Like the stage sets he so cleverly devised for the show boat, Gaylord Ravenal had a gift for painting about himself the scenery of romance. These settings, too, did not bear the test of too close scrutiny. But in a favourable light, and viewed from a distance, they were charmingly effective and convincing.
His sense of the dramatic did not confine itself to the stage. He was the juvenile lead, on or off. Audiences adored him. Mid-western village housewives, good mothers and helpmates for years, were, for days after seeing him as the heroic figure of some gore-and-glory drama, mysteriously silent and irritably waspish by turn. Disfavour was writ large on their faces as they viewed their good commonplace dull husbands across the midday table set with steaming vegetables and meat.
“Why’n’t you shave once in a while middle of the week,” they would snap, “ ’stead of coming to the table looking like a gorilla?”
Mild surprise on the part of the husband. “I shaved Sat’dy, like always.”
“Lookit your hands!”
“Hands? . . . Say, Bella, what in time’s got into you, anyway?”
“Nothing.” A relapse into moody silence on the part of Bella.
Mrs. Hawks fought a good fight, but what chance had her maternal jealousy against youth and love and romance? For a week she would pour poison into Magnolia’s unwilling ear. Only making a fool of you . . . probably walk off and leave the show any day . . . common gambler . . . look at his eyes . . . murderer and you know it . . . rather see you in your grave. . . .
Then, in one brief moment, Ravenal, by some act of courage or grace or sheer deviltry, would show Parthy that all her pains were for nothing.

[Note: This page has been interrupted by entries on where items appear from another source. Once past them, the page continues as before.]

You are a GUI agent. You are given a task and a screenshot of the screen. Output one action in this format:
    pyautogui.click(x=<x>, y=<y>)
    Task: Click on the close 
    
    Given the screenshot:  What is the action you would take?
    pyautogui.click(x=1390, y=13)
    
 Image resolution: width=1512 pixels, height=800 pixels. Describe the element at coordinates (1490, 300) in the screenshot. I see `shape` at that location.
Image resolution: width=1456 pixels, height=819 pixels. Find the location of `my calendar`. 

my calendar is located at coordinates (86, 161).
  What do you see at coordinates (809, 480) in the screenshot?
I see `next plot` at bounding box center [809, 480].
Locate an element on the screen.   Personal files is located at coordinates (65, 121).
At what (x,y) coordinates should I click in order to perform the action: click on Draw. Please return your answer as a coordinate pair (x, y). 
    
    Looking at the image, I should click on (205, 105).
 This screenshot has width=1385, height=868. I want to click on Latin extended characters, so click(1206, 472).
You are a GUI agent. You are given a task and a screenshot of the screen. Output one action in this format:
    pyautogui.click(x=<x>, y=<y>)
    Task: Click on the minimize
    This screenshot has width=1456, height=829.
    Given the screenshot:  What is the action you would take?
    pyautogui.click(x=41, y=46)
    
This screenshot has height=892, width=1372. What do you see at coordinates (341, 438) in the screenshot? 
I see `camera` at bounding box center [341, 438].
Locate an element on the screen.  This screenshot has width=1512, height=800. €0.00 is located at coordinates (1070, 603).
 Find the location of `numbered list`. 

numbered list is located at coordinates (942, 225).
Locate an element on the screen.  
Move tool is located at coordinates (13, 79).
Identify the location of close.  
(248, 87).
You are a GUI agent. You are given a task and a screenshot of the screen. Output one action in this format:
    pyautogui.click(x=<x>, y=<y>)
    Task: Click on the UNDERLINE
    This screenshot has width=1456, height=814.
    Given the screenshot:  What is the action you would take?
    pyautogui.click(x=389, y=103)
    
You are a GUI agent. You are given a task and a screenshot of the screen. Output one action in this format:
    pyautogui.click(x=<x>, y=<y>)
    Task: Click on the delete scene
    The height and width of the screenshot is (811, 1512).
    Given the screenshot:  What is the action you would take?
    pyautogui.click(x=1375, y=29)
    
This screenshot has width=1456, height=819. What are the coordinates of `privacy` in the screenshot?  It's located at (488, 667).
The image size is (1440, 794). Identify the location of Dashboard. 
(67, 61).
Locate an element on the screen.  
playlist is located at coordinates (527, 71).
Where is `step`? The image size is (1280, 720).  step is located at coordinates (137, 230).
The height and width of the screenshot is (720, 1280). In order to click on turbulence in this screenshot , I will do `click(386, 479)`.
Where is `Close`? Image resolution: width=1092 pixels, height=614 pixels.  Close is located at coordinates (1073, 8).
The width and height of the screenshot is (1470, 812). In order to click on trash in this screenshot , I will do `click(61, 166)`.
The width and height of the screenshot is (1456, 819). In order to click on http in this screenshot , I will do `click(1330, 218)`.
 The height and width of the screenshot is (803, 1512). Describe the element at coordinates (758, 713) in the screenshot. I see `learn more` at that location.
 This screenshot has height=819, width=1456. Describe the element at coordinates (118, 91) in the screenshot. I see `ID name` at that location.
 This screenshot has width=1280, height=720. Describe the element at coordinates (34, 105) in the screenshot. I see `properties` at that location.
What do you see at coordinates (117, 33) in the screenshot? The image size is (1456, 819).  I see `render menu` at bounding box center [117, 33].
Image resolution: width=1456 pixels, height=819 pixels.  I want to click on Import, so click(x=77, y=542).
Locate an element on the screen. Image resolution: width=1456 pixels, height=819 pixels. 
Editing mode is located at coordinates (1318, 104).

That night, for example, when they were playing Kentucky Sue. Ravenal’s part was what is known as a blue-shirt lead—the rough brave woodsman, with the uncouth speech and the heart of gold. Magnolia, naturally, was Sue. They were playing Gains Landing, always a tough town, often good for a fight. It was a capacity audience and a surprisingly well-behaved and attentive. Midway in the play’s progress a drawling drunken voice from the middle of the house began a taunting and ridiculous chant whose burden was, “Is ’at so!” After each thrilling speech; punctuating each flowery period, “Is ’at so!” came the maddening and disrupting refrain. You had to step carefully at Gains Landing. The Cotton Blossom troupe knew that. One word at the wrong moment, and knives flashed, guns popped. Still, this could not go on.